→ Sección de texto
En este mundo del absurdo, en medio de la desolación pandémica, un pequeño grupo de voces desafinadas entona un coro famélico contra la Iglesia Católica en Panamá.
La Iglesia, que no es simplemente una entidad o una autoridad jerárquica. La Iglesia, que es una comunidad creyente que, con las luces y sombras de todo grupo humano, ha acompañado la vida y la Historia de nuestro pueblo. La Iglesia que SIEMPRE, aún desde sus albores, en los tiempos de la persecución imperial romana, ha acompañado a los más pobres entre los pobres, a ejemplo de su Maestro, Jesucristo.

→ Desafío a
¿Puedes reescribir todo lo que va en el listado desde la línea que contiene "How do I perform: Go to the ニュース menu?" hasta la que contiene "point(1279,21)", ambas incluidas, sustituyendo "Create Job" por "New Job" y sin cambiar nada más?
El texto sobre la Iglesia y el listado son materiales independientes entre sí.

Registros de un conjunto de datos de señalamiento:
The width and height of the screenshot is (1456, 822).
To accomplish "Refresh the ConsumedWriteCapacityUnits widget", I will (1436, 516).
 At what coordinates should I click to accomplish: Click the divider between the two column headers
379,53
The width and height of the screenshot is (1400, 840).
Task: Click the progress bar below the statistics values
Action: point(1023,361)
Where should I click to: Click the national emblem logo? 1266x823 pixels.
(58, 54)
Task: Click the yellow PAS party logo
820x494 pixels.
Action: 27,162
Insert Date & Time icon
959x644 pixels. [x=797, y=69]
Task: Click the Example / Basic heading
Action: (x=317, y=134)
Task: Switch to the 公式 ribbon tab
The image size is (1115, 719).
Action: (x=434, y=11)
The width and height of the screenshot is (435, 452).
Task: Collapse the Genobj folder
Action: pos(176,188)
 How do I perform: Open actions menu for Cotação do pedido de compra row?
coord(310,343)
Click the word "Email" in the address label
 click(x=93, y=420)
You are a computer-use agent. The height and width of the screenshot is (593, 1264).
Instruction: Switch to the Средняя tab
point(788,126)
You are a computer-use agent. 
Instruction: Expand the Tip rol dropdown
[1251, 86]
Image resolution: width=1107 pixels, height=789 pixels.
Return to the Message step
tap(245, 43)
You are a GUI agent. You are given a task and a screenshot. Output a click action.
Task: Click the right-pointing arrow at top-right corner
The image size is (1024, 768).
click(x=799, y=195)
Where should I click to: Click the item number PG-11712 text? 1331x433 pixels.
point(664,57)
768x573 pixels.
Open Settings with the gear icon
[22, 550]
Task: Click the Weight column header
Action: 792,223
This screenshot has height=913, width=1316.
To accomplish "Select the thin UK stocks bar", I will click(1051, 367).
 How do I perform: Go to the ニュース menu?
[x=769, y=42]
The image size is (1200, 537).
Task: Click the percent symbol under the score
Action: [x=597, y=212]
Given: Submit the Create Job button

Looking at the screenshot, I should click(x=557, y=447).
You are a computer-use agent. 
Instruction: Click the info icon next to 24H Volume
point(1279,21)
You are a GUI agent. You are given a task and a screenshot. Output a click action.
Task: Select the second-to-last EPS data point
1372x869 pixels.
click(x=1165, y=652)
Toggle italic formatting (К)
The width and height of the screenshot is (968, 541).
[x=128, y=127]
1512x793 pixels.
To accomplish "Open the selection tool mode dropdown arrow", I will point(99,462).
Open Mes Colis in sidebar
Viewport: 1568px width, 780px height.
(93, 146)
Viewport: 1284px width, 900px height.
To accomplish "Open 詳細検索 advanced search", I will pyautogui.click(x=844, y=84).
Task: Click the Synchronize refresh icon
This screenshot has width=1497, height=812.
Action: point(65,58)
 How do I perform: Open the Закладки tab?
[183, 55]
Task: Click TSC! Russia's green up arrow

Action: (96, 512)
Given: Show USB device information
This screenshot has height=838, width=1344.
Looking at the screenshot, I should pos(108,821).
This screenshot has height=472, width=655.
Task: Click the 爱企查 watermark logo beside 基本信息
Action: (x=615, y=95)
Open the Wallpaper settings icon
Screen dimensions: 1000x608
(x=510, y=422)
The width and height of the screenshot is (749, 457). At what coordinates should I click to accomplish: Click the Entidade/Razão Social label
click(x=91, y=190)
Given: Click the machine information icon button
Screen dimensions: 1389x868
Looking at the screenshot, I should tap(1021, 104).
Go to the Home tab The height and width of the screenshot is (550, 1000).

→ Desafío b
¿Puedes transcribir todo lo que va en el texto sobre la Iglesia desde "La Iglesia, que no" hasta "su Maestro, Jesucristo."?

→ Respuesta correcta a
 How do I perform: Go to the ニュース menu?
[x=769, y=42]
The image size is (1200, 537).
Task: Click the percent symbol under the score
Action: [x=597, y=212]
Given: Submit the New Job button

Looking at the screenshot, I should click(x=557, y=447).
You are a computer-use agent. 
Instruction: Click the info icon next to 24H Volume
point(1279,21)

→ Respuesta correcta b
La Iglesia, que no es simplemente una entidad o una autoridad jerárquica. La Iglesia, que es una comunidad creyente que, con las luces y sombras de todo grupo humano, ha acompañado la vida y la Historia de nuestro pueblo. La Iglesia que SIEMPRE, aún desde sus albores, en los tiempos de la persecución imperial romana, ha acompañado a los más pobres entre los pobres, a ejemplo de su Maestro, Jesucristo.